--- Extracted material ---

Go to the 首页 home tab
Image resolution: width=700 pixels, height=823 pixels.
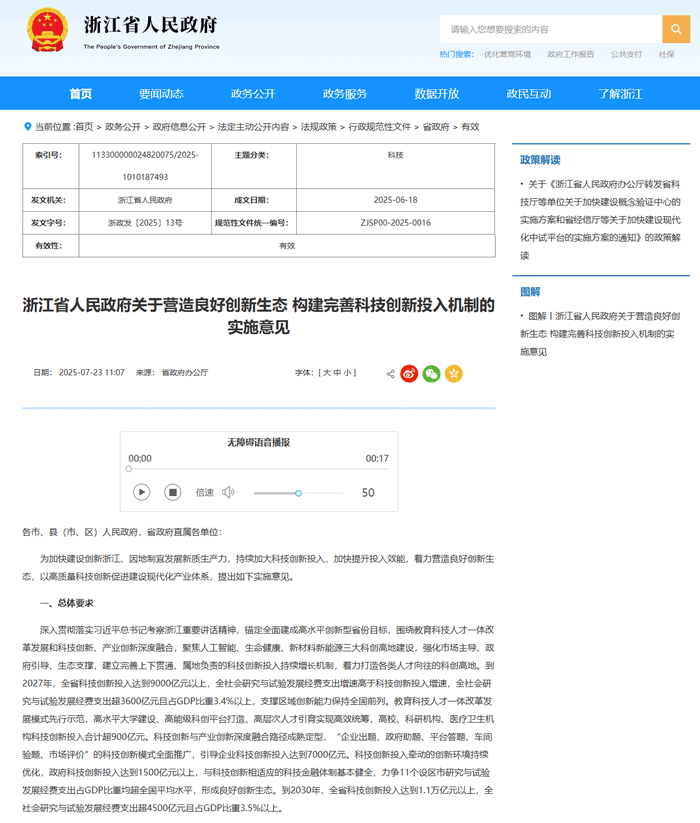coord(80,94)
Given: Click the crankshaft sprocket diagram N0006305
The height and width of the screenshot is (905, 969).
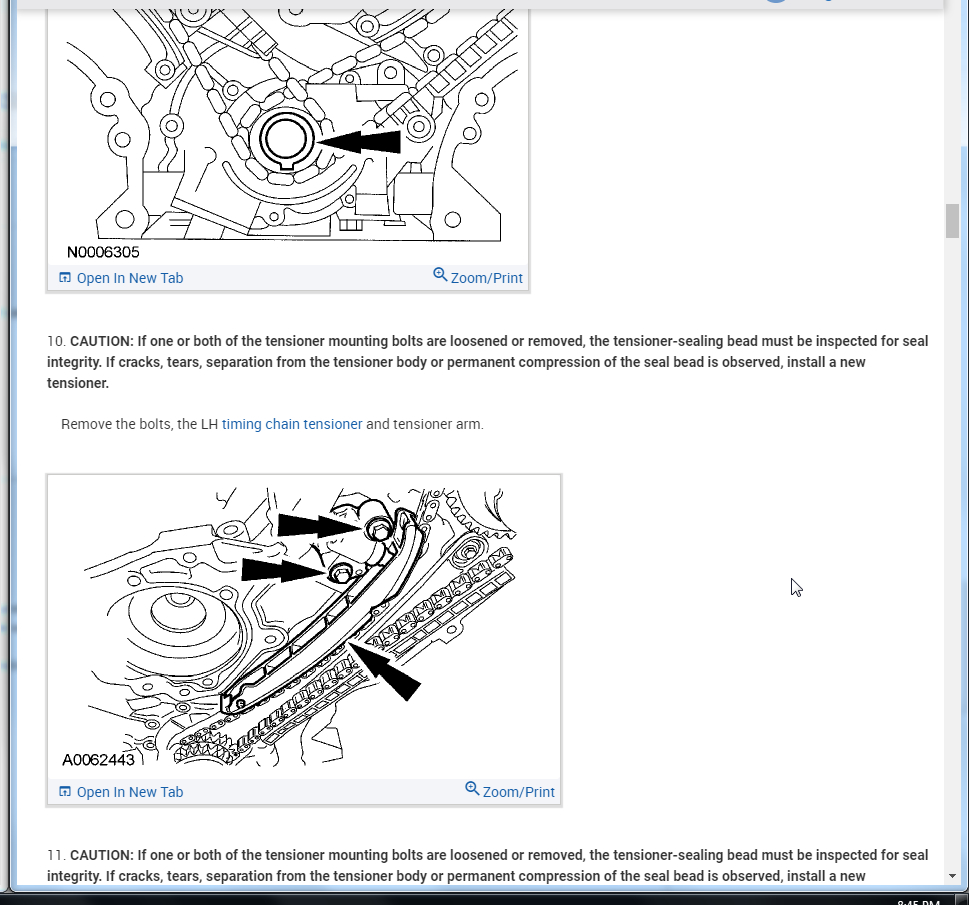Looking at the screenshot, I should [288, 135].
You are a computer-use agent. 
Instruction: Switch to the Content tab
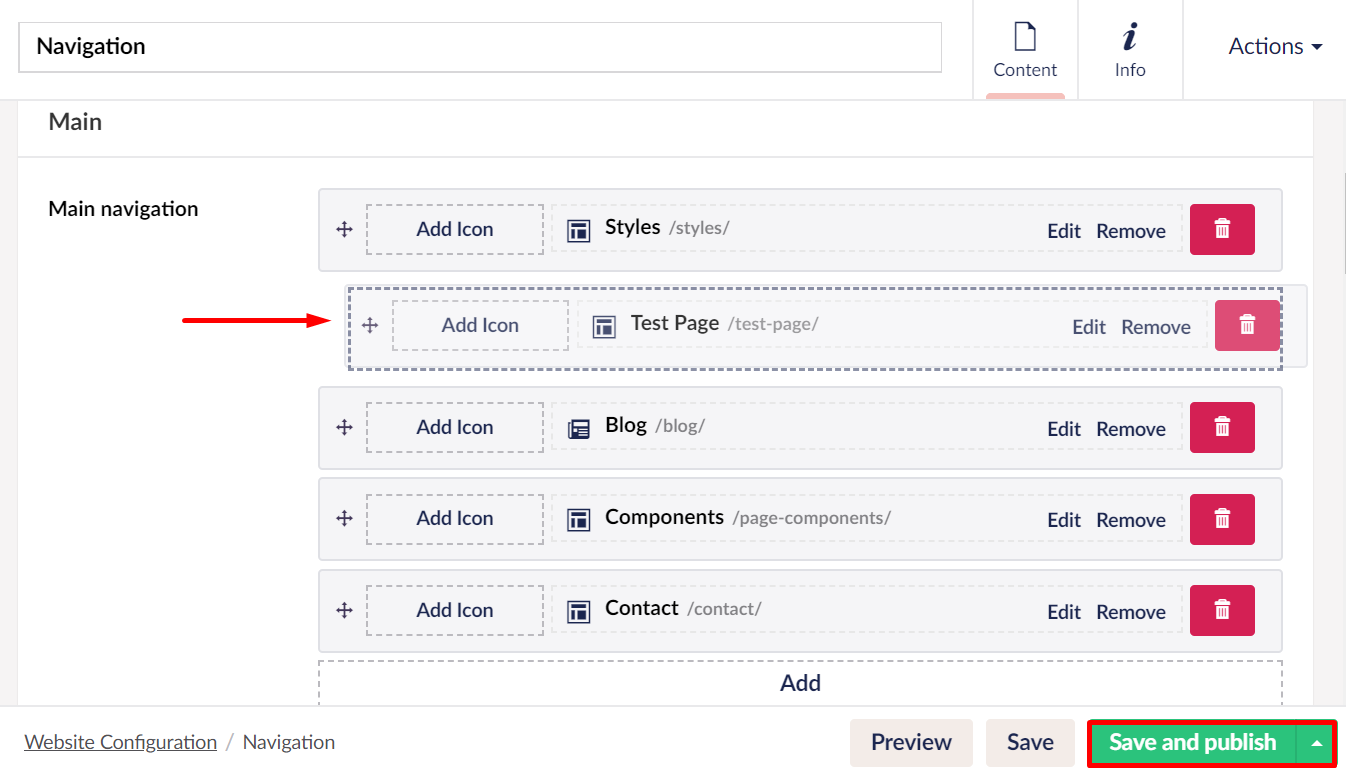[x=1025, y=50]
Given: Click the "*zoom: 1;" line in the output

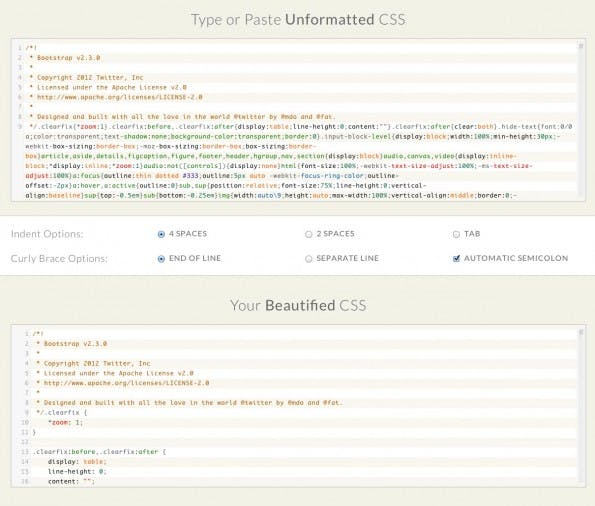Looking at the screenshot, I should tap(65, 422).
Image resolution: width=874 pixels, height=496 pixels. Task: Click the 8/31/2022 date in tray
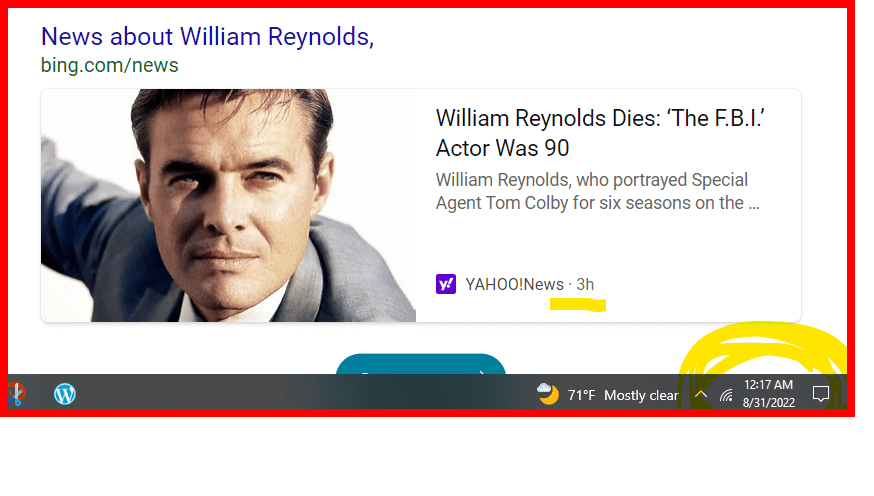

---

Task item. Leaving aside every picture, transcribe exactly the lines that run from the one with "Image resolution: width=700" to the close of the listing above.

Solution below.
Image resolution: width=700 pixels, height=823 pixels.
coord(80,94)
Given: Click the crankshaft sprocket diagram N0006305
The height and width of the screenshot is (905, 969).
Looking at the screenshot, I should [288, 135].
You are a computer-use agent. 
Instruction: Switch to the Content tab
[x=1025, y=50]
Given: Click the "*zoom: 1;" line in the output

Looking at the screenshot, I should tap(65, 422).
Image resolution: width=874 pixels, height=496 pixels. Task: Click the 8/31/2022 date in tray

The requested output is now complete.